Material supplied |

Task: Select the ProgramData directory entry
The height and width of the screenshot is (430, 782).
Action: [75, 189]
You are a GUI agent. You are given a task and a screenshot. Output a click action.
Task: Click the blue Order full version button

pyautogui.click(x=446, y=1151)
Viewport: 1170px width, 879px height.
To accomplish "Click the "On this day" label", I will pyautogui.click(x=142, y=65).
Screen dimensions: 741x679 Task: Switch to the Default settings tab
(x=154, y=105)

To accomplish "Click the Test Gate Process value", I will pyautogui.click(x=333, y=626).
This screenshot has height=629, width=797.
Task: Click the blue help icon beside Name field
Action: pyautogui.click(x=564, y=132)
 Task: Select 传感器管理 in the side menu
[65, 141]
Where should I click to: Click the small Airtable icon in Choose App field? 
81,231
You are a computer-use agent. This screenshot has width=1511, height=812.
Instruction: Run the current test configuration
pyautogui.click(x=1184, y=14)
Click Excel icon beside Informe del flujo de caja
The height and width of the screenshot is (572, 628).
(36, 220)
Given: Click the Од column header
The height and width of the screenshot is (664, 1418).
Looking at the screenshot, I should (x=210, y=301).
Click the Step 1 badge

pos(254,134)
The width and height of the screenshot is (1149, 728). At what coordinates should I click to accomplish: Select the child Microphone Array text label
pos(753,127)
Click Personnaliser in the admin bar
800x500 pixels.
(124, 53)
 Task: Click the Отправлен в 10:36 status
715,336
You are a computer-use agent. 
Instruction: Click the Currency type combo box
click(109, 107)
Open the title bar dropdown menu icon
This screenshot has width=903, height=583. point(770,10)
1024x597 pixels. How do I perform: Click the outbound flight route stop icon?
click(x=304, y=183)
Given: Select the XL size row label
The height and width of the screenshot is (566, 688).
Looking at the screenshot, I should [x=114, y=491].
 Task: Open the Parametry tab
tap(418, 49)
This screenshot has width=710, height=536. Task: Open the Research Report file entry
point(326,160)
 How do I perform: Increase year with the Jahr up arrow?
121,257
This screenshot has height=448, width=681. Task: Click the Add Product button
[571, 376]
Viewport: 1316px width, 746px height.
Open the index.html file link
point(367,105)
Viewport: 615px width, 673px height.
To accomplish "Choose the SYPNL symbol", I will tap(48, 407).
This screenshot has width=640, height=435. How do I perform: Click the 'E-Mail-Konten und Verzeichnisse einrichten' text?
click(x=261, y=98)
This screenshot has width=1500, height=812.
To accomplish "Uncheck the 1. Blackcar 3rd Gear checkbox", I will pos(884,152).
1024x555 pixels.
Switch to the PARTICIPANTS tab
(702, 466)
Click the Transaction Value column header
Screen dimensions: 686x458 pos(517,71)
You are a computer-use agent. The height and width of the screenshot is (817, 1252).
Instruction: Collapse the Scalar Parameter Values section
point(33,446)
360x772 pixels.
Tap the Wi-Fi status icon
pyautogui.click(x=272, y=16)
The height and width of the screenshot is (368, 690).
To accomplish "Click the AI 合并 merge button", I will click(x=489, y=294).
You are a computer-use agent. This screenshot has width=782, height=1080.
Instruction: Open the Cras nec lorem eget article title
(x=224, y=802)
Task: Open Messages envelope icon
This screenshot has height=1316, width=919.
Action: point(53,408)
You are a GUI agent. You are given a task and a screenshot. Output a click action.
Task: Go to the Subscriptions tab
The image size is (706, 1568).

Your goal |
Find each line above that contains "size", and copy those lines.

Task solution |
Given: Select the XL size row label
The image size is (706, 1568).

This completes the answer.